Already home to three Cray XC40 systems (the last one deployed in 2016), the Met Office, a leading weather center in the U.K., has now added Cray’s Urika-XC suite of AI and analytics tools according to a Cray announcement today. Like many system suppliers, Cray has been pushing hard to gain a foothold in delivering AI/analytics enabling technology. This latest win is evidence growing traction in that market.
The Met Office is able to take in 215 billion weather observations from all over the world every day and uses an advanced atmospheric model to create tailored forecasts and briefings that are delivered to a wide range of customers such as governments, environmental agencies, the military, and businesses.
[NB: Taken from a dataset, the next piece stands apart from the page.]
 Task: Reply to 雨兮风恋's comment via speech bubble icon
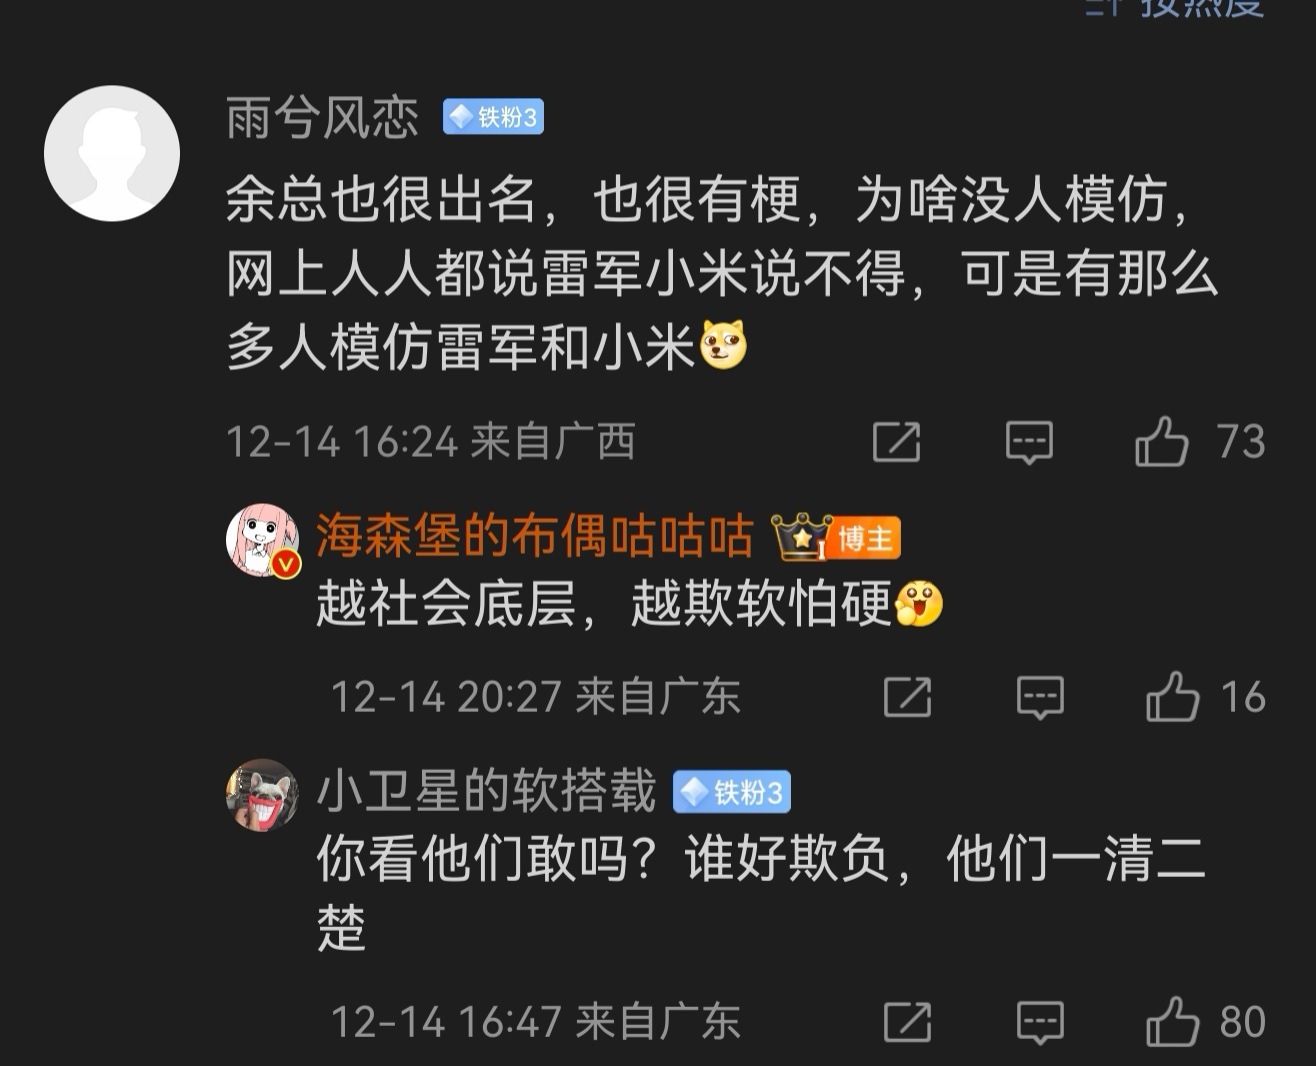point(1029,442)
“As in many industries, we are challenged with increasing data volumes and are turning to large-scale analytics, machine learning and deep learning applications to drive new insights and innovation,” said Charles Ewen, director of technology and CIO at Met Office in the official announcement. “The Met Office already has one of the world’s largest Cray XC supercomputing systems. Now with our implementation of Cray’s Urika-XC software, we are applying AI and analytics to deliver ever-more accurate and detailed weather forecasts and climate change analyses, while also developing new commercial products.”
Per Nyberg, Cray VP of market development, AI and cloud, said, “Cray and the Met Office share a long, productive and successful relationship. The Met Office’s decision demonstrates its confidence in Cray’s innovation. We believe big data analytics, modeling and simulation are converging into new workflows leading to powerful insights for customers.”
The Cray Urika-XC suite includes:
- Big data analytics tools with Apache Spark and the Spark ecosystem running at supercomputer scale. Includes languages (R, Scala, and Java) and libraries (MLlib, GraphX, and the Intel BigDL deep learning framework for Spark).
- Data science tools: Python-based tools and libraries for data scientist productivity (Anaconda and Distributed Dask) and Jupyter notebooks for end-user productivity.
- Deep learning applications like TensorFlow enhanced to run in a distributed fashion using 1,000 CPUs or GPUs, with simplified setup and administration.
- Graph databases using Cray’s powerful Cray Graph Engine (CGE)for big data graph pattern recognition and discovery applications. For the most demanding graph problems where size and performance matter, CGE has been tested against a 400-billion-tuple collection and shows a nearly 100x performance speed-up over Spark-based GraphX.